INPUT DATA:
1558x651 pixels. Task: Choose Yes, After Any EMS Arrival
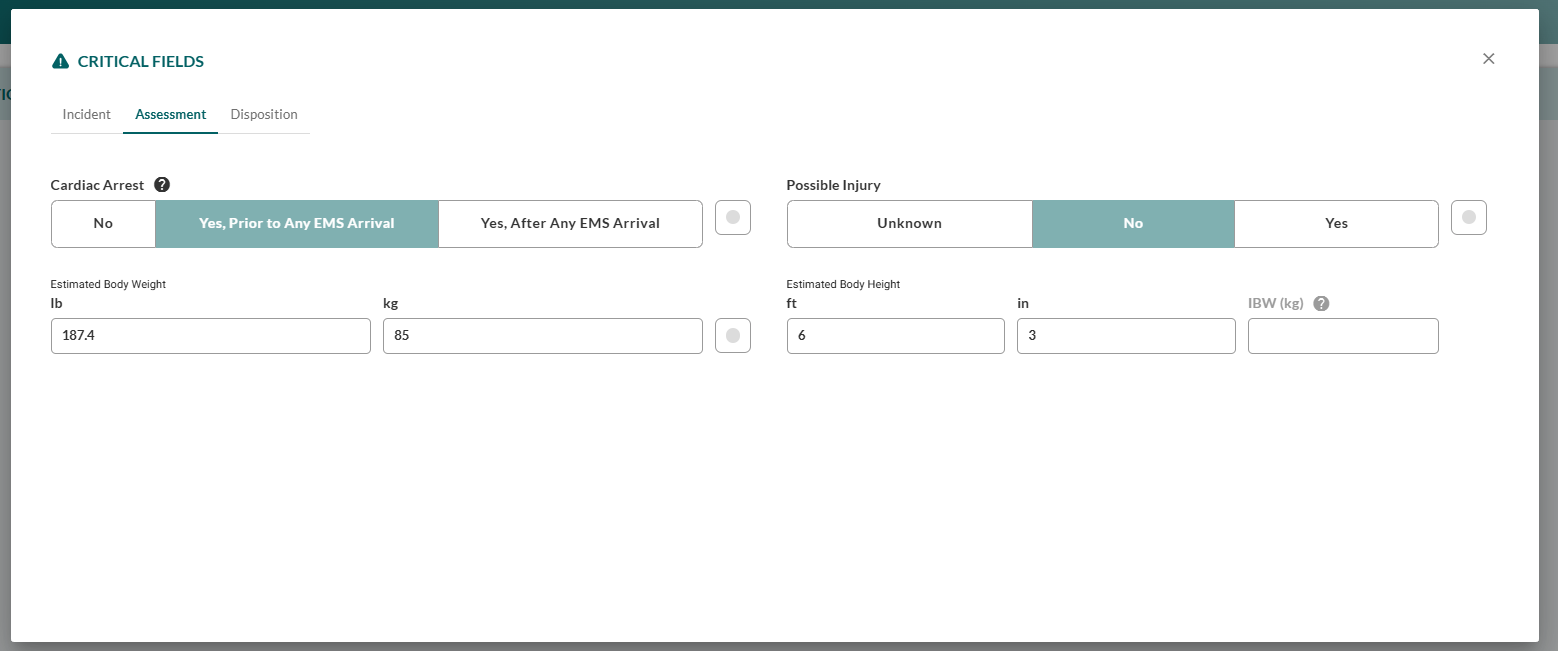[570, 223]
...
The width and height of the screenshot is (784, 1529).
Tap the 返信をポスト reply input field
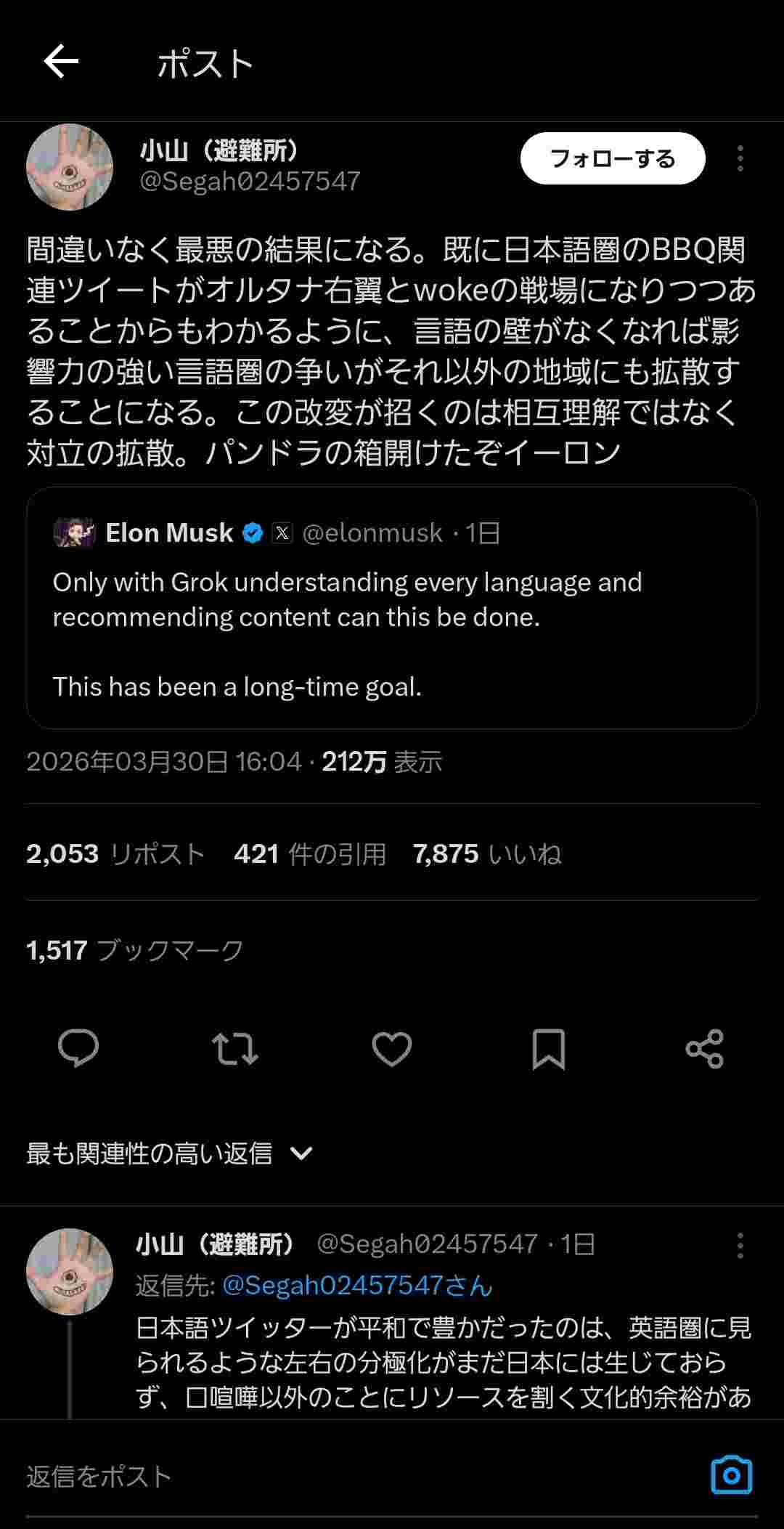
...
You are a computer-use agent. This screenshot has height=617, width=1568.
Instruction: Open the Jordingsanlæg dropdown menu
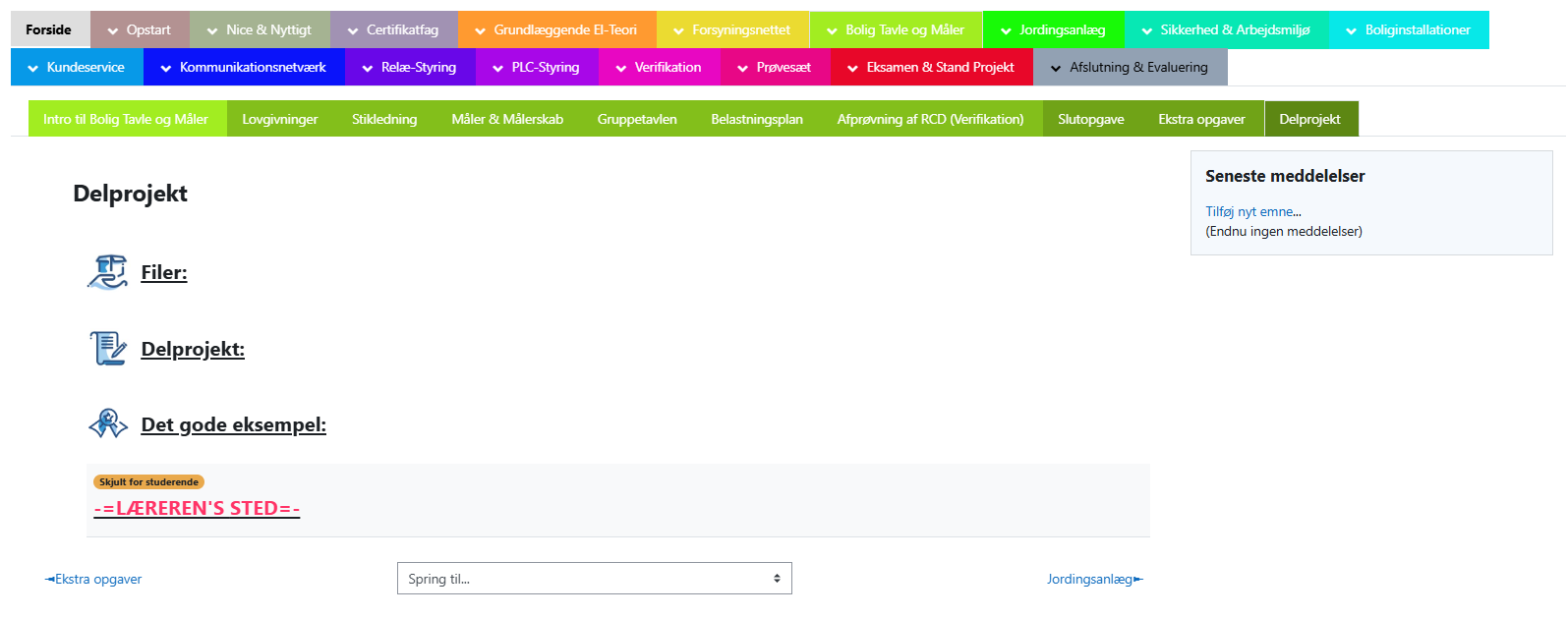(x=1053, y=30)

ASSIGNMENT:
The answer must consist of every line in the records above that contains the word "height".

YOUR SOLUTION:
The width and height of the screenshot is (784, 1529).
You are a computer-use agent. This screenshot has height=617, width=1568.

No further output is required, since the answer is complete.